Development And The Greenhouse Effect

It is official. Kyoto is dead. It wants to reduce CO2 emissions into the atmosphere through mandates and regulations. This week in Montreal, the 11 conference on Climate Change came to an end and the only thing the 10,000 delegates from 189 countries were able to agree on is the need to keep negotiating.
The goal was to reach an agreement to substitute Kyoto, which terminates in 2012. In truth, it never got started for two reasons. The main two CO2 emitters are not part of the agreement. The United States Senate democratically decided not to ratify Kyoto with 95 votes against and 5 abstentions. China (like India and other large emission countries) was left on the outside.

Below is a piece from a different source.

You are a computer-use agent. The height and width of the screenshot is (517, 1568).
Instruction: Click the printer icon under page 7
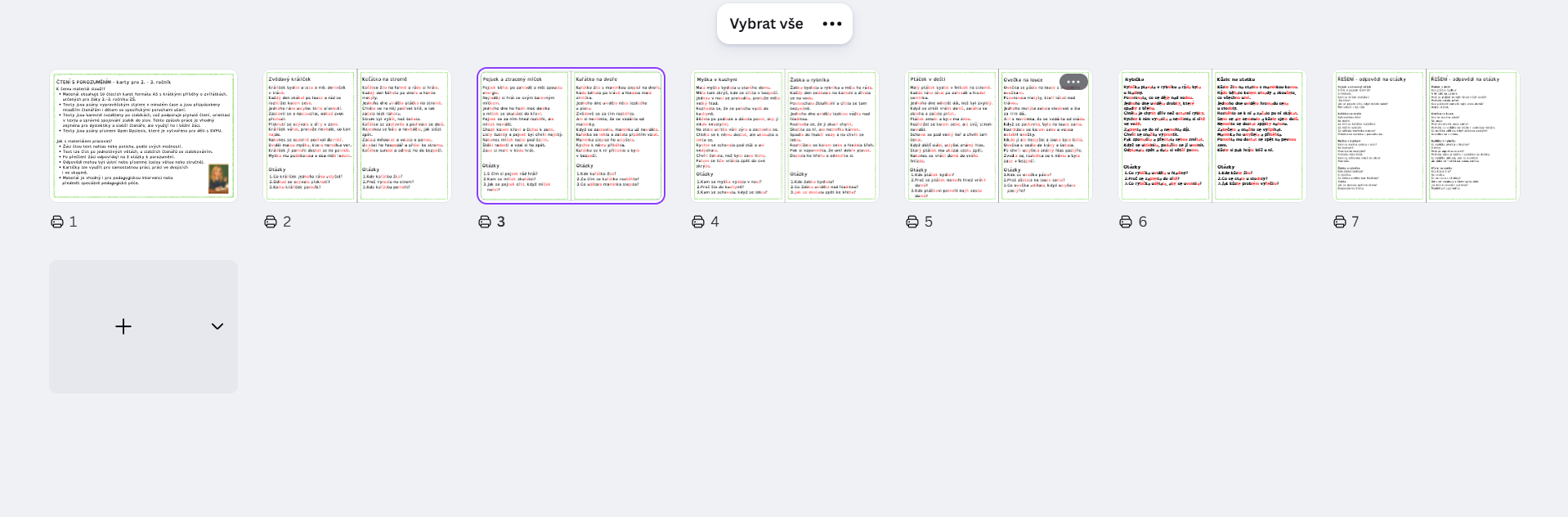1340,222
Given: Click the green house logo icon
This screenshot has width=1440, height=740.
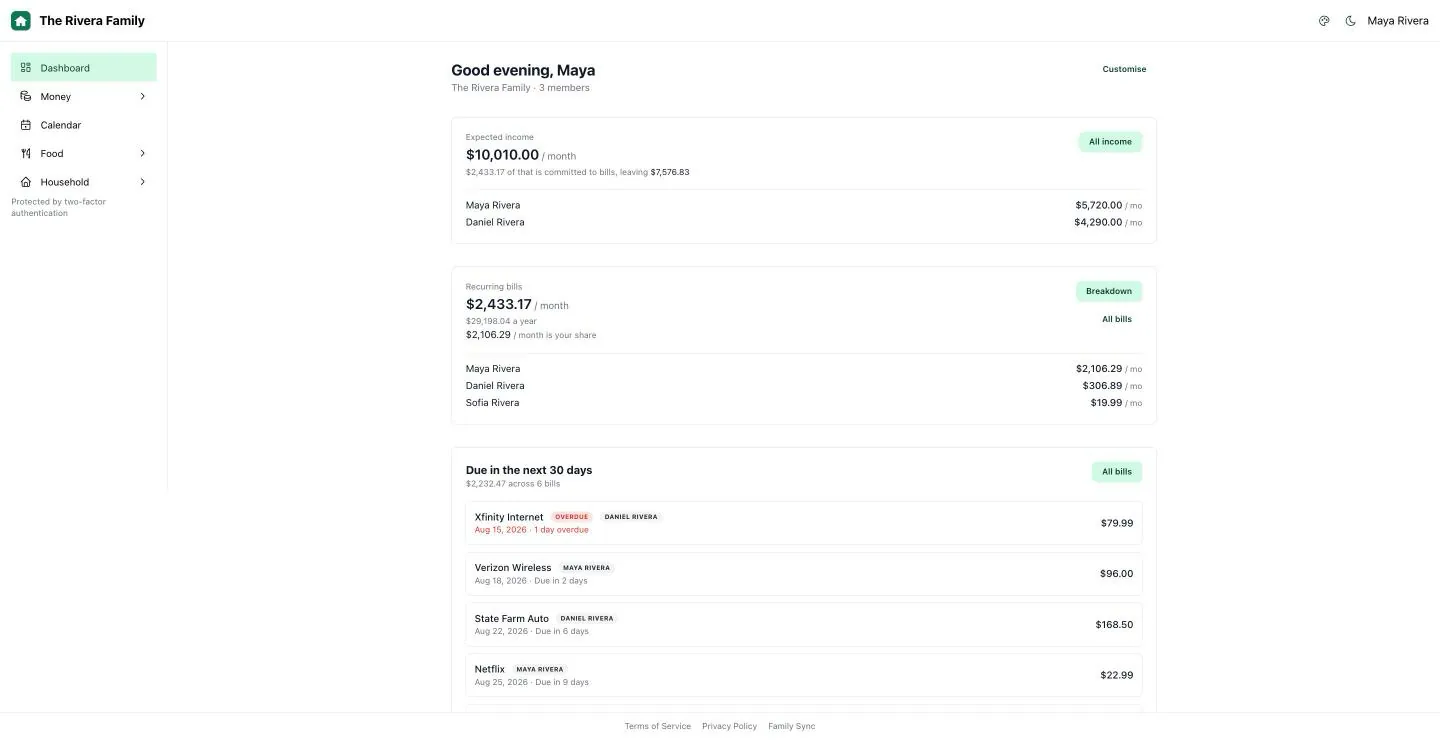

The second reason is the countries which did sign spend their time systematically breaking their commitments.
 
There were two distinct visions inside the Climate Change conference as to how to reduce greenhouse emissions. One the one hand, the political path of creating a world government to control economic development, possibly from the United Nations; it would plan and regulate, bringing in its wake all the expected pernicious effects. Not even the Protocol’s signers could reach an agreement, given that Russia rejected the very first text laying out a vague plan.
 
The competing vision is represented by the Asia-Pacific Partnership on Clean Development and Climate (AP6), which the United States and Australia (another that refused to sign Kyoto) together with Japan (which is in Kyoto), China, India and North Korea all signed. This group is not looking to use bureaucratic institutions to impose their will, but to trust in economic development which will lead to more efficient use of resources and lower greenhouse gas emissions. It is not an attack on economic growth and development, like Kyoto. Just the opposite. Moreoever, among the objective of this six nation agreement is reducing poverty. It is focused on creating and using technologies that give off less greenhouse gases.
 
For a clear example of the failure of central planning and the success of economic and technological development in free societies, witness how CO2 emissions in the old Soviet block have dropped 40 percent since 1990. Substituting the inefficient Communist industrial system was enough to get the job done. 
 
Have any of you heard about the AP6? Together they make up 45 percent of the world’s population; produce 49 percent of the global economy; consume 48 percent of the world’s energy and emit 48 percent of greenhouse gases. But everyone has heard about Kyoto, an agreement affecting 36 percent of energy consumption and 32 percent of emission. In Montreal, the attempt to combine lower emissions with the AP6’s economic development rather than fighting economic development, like Kyoto, has started to pick up interest in a variety of countries. The future seems to be headed toward the AP6.